2) The key question: is this a “spike” or a “regime shift”?
Scenario A: Spike (geopolitics fades, gold cools)
If tensions de-escalate or markets decide tariffs are negotiable:
Gold can retrace quickly even if the long-term trend stays up.
The “fear premium” compresses.
Typical outcome: sharp pullback, then consolidation.
Scenario B: Regime shift (geopolitics becomes macro)
If tariffs widen, retaliation escalates, and global trade fragments further:
Inflation risk rises
Growth uncertainty rises
Real rates may fall (or at least become less supportive for bonds)
Confidence in fiat policy coherence weakens
That is when gold can grind higher for months, not days.
3) What levels matter from here?
At these prices, thinking in percentage moves is more useful than picking an exact target.
A further +5% from $4,690 puts gold near $4,925
+10% puts it around $5,160
+15% puts it near $5,390
Those numbers sound extreme, but in a credibility shock, gold can overshoot.

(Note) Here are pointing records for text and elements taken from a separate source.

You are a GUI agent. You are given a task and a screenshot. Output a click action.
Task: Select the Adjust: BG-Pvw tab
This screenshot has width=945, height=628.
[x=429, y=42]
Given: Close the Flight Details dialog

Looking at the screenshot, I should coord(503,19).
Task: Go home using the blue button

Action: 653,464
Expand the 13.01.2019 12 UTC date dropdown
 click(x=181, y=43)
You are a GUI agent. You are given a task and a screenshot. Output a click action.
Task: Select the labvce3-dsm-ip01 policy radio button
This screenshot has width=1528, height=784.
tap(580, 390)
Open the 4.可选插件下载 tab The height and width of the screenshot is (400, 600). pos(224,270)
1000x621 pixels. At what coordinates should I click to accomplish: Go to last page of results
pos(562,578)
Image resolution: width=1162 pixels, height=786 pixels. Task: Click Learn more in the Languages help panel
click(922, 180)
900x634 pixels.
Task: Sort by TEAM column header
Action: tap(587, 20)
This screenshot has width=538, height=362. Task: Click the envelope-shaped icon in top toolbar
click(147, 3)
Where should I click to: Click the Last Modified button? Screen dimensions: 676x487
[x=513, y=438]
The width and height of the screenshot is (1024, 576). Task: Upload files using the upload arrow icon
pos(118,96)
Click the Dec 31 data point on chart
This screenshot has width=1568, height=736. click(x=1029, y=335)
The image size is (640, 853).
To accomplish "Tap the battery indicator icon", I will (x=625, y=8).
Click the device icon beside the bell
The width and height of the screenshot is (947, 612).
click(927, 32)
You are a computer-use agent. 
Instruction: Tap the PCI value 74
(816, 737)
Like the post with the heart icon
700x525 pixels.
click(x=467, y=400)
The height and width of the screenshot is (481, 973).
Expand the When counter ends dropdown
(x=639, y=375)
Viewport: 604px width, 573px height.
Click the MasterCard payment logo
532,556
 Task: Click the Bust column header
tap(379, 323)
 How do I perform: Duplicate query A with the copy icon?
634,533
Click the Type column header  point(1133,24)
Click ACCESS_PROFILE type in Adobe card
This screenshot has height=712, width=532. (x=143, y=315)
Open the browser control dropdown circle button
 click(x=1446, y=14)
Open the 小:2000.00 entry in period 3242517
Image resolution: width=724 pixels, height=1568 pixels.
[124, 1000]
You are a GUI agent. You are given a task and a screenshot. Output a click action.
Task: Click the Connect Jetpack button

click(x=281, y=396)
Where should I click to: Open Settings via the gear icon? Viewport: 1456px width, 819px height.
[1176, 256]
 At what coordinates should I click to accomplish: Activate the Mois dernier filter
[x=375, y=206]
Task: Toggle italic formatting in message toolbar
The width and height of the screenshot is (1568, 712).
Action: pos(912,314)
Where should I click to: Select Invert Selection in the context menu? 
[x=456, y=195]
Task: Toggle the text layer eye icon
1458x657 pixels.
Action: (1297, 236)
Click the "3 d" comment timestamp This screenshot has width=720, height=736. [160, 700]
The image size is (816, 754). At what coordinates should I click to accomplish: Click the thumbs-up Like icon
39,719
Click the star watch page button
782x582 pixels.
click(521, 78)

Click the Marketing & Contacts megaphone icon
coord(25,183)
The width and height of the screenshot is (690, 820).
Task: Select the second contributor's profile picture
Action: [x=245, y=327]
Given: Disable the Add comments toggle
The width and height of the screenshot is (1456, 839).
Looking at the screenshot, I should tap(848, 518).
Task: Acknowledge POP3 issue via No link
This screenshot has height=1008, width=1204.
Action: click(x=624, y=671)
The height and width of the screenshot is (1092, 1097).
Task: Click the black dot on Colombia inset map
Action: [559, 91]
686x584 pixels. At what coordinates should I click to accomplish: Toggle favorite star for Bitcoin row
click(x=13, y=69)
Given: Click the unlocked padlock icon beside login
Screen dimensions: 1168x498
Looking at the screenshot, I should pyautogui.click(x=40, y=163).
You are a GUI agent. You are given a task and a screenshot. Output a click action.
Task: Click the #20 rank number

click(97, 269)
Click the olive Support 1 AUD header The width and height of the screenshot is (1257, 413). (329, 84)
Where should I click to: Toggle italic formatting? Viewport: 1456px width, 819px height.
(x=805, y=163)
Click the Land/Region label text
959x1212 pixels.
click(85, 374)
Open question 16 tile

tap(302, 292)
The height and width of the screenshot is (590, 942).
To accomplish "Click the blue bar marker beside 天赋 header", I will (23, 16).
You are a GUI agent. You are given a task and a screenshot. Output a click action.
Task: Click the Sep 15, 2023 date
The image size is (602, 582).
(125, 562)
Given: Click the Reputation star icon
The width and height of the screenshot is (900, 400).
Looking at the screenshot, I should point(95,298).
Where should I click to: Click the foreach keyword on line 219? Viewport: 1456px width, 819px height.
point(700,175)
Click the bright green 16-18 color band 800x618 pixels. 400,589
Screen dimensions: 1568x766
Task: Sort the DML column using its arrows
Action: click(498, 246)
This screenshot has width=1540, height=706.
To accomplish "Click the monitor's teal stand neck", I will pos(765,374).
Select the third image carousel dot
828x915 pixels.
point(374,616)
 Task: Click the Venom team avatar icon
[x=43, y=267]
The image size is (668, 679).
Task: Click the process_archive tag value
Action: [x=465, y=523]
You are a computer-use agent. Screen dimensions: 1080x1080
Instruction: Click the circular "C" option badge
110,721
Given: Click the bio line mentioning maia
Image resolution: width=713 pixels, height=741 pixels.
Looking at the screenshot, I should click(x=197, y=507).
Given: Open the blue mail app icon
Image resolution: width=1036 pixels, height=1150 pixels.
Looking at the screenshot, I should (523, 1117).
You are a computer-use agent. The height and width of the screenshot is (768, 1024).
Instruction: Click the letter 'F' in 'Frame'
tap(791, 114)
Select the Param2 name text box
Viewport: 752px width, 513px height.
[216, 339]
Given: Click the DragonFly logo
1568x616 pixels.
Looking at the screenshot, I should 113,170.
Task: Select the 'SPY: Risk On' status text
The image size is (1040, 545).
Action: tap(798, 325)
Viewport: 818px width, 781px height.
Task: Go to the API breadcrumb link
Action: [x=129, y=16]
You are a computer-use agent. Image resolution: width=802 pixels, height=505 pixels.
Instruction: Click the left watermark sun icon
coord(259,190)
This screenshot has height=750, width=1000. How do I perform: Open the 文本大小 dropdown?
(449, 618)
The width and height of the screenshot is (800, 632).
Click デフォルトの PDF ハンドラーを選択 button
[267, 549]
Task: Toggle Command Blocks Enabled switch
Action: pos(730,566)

My base case: geopolitics alone can still add another 5–10%, if it stays tied to currency and policy risk, not just headlines.
4) What would be the “ceiling” for geopolitical upside?
Gold usually hits a ceiling when one of these happens:
The USD strengthens sharply
A strong USD is the fastest way to cool gold.
Real yields jump
If bond yields rise faster than inflation expectations, gold loses some appeal.
Positioning becomes crowded
When everyone is already hedged, marginal buyers disappear.
A credible policy stabiliser appears
Clearer Fed path, calmer fiscal narrative, reduced institutional stress.
5) The bigger driver now: “devaluation trade” psychology
Your framing is important: the market is treating gold less like a commodity and more like:
a currency alternative
a political risk hedge
a trust hedge (institutions, policy independence, fiscal discipline)
That type of bid is stickier than a typical risk-off spike.
Bottom line
Geopolitical risk can still drive gold meaningfully higher from here, but only if it keeps feeding into currency credibility and policy uncertainty. In that case, another 5–10% upside is realistic, with sharp corrections along the way.